World Highlights
¤ US troop reinforcements have begun arriving in Baghdad to help Iraqi forces try to regain control of the streets amid worsening sectarian violence that US generals fear is pushing the country towards civil war. In the northern town of Tikrit, a...
¤ US troop reinforcements have begun arriving in Baghdad to help Iraqi forces try to regain control of the streets amid worsening sectarian violence that US generals fear is pushing the country towards civil war.
In the northern town of Tikrit, a suicide bomber blew himself up at a mourning ceremony, killing at least 10 people and wounding 20, police said.
¤ Iran vowed to expand its atomic fuel work and warned that any UN sanctions aimed at halting its uranium enrichment would incur a painful riposte, possibly including a cut in oil exports.
Chief nuclear negotiator Ali Larijani said Iran would expand the number of atomic centrifuges it was running. Centrifuges enrich uranium by spinning it at supersonic speeds.
¤ Floods killed about 150 people in eastern Ethiopia when heavy rains caused a river to burst its banks, sending a wall of water into a town that killed most of the victims as they slept, police said.
¤ An Iraqi army medic described a scene of horror to a US military hearing that will decide if four US soldiers are to be court-martialled for the murder and rape of an Iraqi girl and the killing of her family.

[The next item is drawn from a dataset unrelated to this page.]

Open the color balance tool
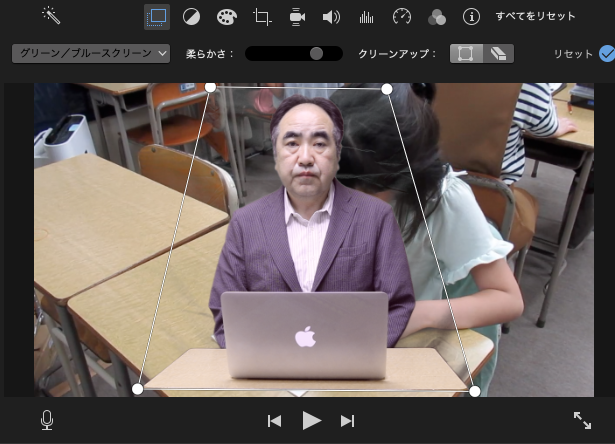 coord(191,17)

The medic, who was not named, said that when he entered the house in Mahmudiya in March, he found 14-year-old Abeer Qasim Hamza al-Janabi naked with her legs spread and burned from the waist up, with a single bullet wound beneath her left eye.

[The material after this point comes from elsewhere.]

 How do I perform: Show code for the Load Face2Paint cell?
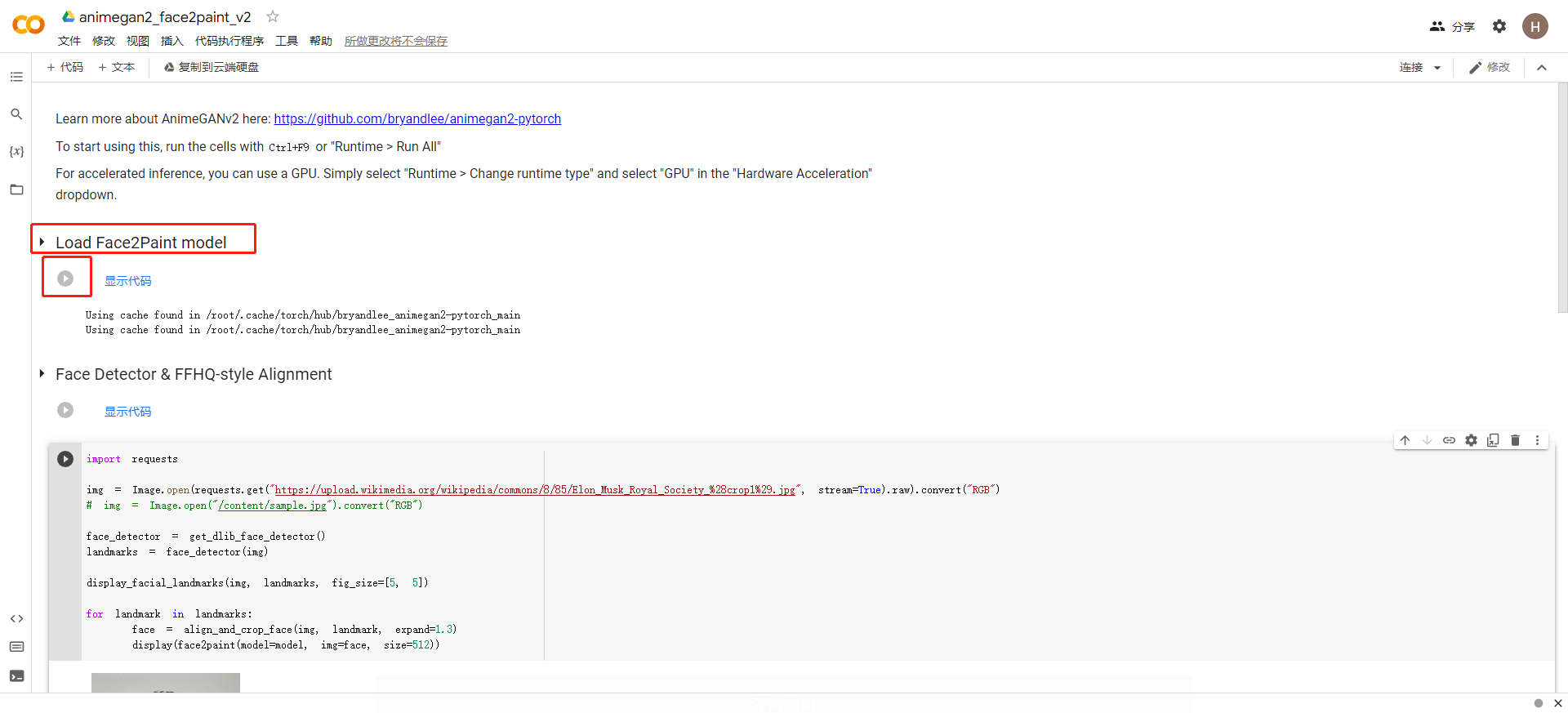127,281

¤ Tens of thousands of people from around the world gathered in Hiroshima to pray for peace and urge the world to abandon nuclear weapons on the 61st anniversary of the first atomic bombing.

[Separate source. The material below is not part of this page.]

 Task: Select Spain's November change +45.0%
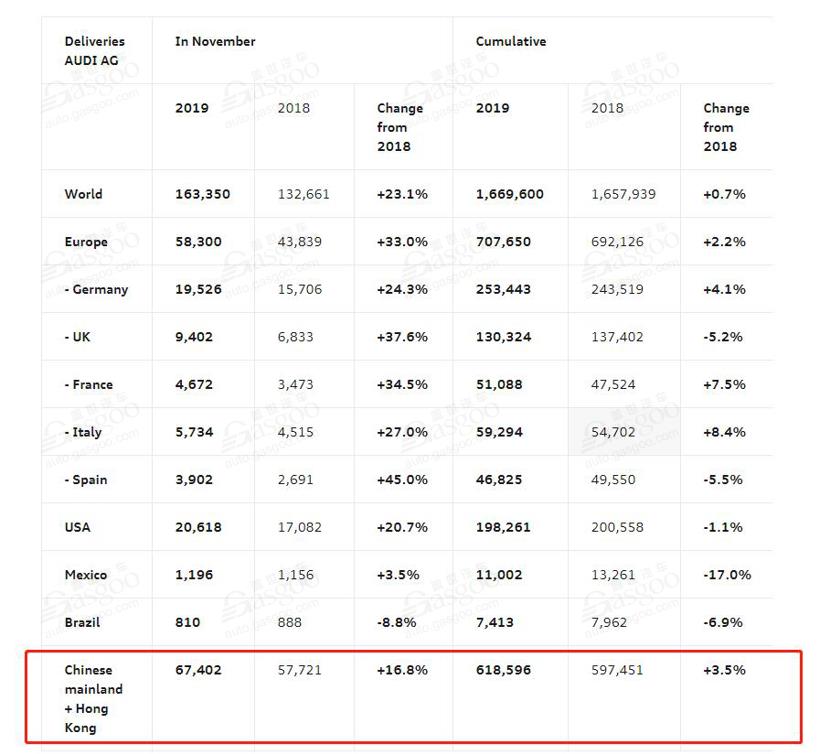(x=402, y=480)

In an annual ritual to mourn the more than 220,000 people who ultimately died from the blast, a crowd including survivors, children and dignitaries gathered at the Peace Memorial Park, near ground zero where the bomb was dropped.
¤ Sudan asked Senegalese President Abdoulaye Wade to help improve its relations with the US, soured by Khartoum's refusal to accept UN peacekeepers in the volatile Darfur region.
After meeting Wade in Khartoum, Sudanese Foreign Minister Lam Akol said economic sanctions imposed by Washington were hindering his country's development.